> _Extracted information_
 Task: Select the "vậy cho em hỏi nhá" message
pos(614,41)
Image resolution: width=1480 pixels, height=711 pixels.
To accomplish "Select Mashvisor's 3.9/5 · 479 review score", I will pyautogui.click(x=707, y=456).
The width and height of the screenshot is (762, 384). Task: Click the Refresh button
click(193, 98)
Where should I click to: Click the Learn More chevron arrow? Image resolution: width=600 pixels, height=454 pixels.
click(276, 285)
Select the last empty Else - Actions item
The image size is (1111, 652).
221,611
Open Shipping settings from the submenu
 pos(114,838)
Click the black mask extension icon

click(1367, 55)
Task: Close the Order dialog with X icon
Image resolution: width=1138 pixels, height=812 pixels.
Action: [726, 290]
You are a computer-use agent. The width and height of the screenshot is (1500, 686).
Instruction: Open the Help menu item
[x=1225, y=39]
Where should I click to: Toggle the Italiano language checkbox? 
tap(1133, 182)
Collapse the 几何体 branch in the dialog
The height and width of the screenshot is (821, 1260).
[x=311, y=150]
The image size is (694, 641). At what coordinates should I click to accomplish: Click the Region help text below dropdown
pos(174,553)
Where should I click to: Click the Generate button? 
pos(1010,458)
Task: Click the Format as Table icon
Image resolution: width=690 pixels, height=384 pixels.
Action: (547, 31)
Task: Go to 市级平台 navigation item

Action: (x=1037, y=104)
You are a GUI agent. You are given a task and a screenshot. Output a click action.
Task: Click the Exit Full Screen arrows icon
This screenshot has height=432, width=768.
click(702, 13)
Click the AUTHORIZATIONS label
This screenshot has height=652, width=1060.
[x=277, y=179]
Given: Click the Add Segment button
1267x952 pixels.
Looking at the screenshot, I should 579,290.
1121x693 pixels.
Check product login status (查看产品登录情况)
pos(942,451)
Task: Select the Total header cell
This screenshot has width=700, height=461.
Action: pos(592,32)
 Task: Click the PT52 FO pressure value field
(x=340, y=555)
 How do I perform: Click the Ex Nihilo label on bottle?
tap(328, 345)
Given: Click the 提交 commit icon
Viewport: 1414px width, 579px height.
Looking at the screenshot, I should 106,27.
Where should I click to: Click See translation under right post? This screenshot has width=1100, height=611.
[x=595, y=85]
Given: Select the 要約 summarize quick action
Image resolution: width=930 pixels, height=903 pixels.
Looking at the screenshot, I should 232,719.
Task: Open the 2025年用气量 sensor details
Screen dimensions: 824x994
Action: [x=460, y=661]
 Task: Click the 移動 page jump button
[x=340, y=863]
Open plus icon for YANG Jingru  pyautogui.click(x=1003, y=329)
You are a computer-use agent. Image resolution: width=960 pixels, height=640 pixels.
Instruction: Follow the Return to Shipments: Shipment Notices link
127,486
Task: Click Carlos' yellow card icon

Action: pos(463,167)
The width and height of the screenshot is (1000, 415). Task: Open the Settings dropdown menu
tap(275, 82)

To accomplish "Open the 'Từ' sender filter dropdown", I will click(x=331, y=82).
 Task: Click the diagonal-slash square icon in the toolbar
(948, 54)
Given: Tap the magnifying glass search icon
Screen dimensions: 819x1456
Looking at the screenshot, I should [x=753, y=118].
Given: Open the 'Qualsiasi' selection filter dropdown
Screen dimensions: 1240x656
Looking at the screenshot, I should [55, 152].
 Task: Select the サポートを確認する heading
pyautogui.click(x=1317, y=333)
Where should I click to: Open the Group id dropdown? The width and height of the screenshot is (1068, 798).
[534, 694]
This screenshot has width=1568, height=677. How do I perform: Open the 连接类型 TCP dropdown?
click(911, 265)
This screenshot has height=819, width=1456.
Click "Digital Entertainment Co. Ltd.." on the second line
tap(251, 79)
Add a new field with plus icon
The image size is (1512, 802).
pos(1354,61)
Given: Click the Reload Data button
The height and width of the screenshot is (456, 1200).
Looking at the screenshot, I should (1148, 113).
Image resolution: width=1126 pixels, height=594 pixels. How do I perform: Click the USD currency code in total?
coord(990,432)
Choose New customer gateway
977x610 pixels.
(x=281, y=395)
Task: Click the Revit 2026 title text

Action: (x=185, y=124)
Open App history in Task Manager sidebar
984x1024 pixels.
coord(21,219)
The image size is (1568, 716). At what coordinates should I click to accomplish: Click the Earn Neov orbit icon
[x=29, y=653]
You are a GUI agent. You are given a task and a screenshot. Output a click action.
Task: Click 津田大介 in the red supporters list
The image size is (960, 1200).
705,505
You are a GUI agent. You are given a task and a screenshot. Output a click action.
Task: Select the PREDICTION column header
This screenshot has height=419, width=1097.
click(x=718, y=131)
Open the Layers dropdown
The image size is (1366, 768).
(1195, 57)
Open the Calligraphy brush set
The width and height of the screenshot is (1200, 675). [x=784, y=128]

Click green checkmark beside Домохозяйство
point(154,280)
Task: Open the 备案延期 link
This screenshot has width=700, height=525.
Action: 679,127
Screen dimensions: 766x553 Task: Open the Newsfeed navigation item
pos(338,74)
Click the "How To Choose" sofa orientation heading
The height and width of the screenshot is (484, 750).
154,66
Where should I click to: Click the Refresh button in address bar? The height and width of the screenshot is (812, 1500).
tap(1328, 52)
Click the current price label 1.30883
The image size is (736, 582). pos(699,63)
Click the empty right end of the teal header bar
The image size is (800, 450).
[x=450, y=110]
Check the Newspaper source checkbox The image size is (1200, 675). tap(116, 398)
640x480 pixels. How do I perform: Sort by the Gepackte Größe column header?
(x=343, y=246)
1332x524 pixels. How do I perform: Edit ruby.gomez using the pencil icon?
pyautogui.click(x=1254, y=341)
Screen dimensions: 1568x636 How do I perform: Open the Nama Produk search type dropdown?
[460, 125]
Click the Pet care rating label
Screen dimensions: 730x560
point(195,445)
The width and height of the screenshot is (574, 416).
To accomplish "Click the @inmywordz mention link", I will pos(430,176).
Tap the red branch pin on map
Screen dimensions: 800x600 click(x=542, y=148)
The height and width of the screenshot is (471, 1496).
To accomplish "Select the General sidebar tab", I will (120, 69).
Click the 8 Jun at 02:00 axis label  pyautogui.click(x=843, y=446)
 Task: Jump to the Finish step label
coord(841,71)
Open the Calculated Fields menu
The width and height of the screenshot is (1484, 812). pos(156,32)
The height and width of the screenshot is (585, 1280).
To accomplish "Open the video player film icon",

> _Your objective_
Which lines of the listing contain the word "computer"? Copy each of them.

> _Exercise answer_
You are a computer-use agent. The width and height of the screenshot is (1500, 686).
You are a computer-use agent. Image resolution: width=960 pixels, height=640 pixels.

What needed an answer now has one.